Nothing but the lines from the one containing "Screen dimensions: 1144x534" through the one containing "Click True status tag for zy_test", both included, should be given again, each exactly as written below.
[[ Given records open ]]
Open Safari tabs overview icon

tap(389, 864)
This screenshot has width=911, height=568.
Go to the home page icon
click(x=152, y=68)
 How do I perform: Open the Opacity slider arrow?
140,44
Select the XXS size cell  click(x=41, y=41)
[[ Given records closed ]]
[[ Given records open ]]
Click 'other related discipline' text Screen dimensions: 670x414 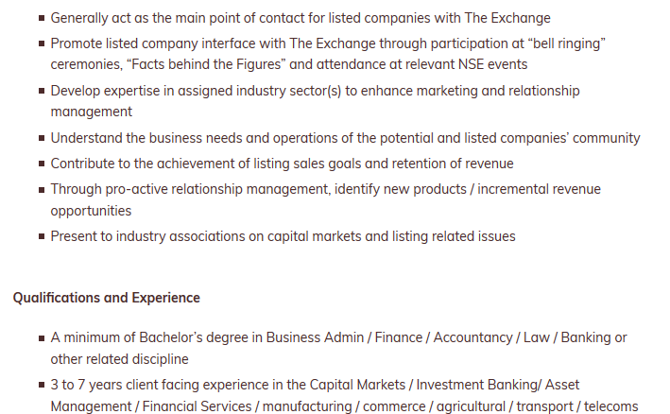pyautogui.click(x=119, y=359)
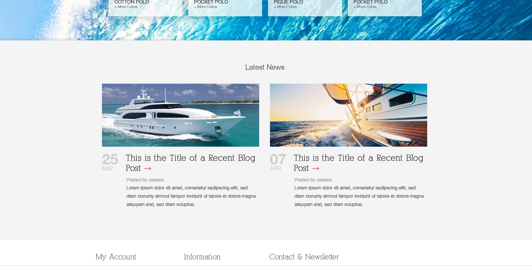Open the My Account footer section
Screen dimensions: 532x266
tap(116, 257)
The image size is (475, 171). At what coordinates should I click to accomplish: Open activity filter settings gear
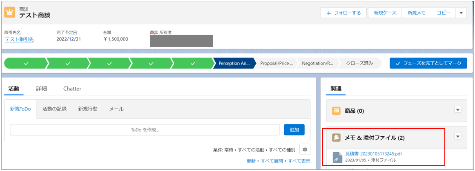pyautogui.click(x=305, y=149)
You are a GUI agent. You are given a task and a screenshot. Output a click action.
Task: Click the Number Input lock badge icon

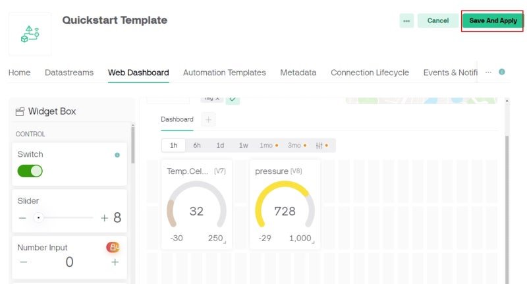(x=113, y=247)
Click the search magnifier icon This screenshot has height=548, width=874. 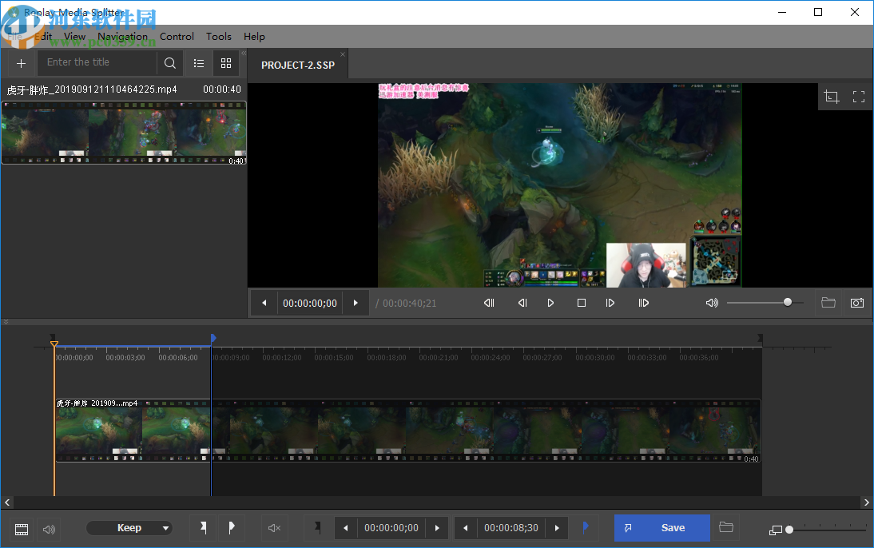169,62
[[ Given records closed ]]
[[ Given records open ]]
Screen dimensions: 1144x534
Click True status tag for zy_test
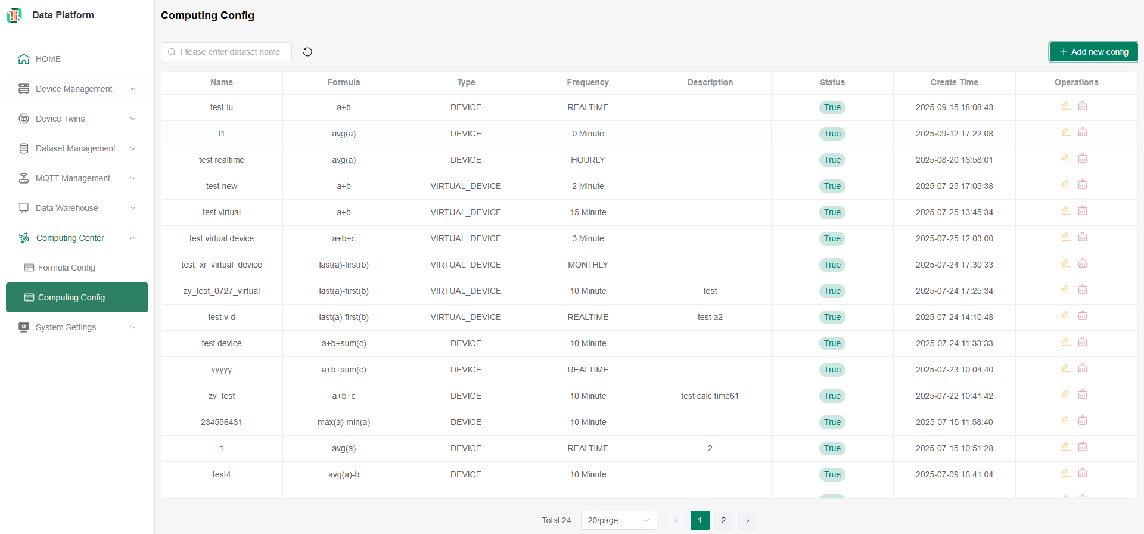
[[ Given records closed ]]
_Written reply_
Screen dimensions: 1144x534
Click True status tag for zy_test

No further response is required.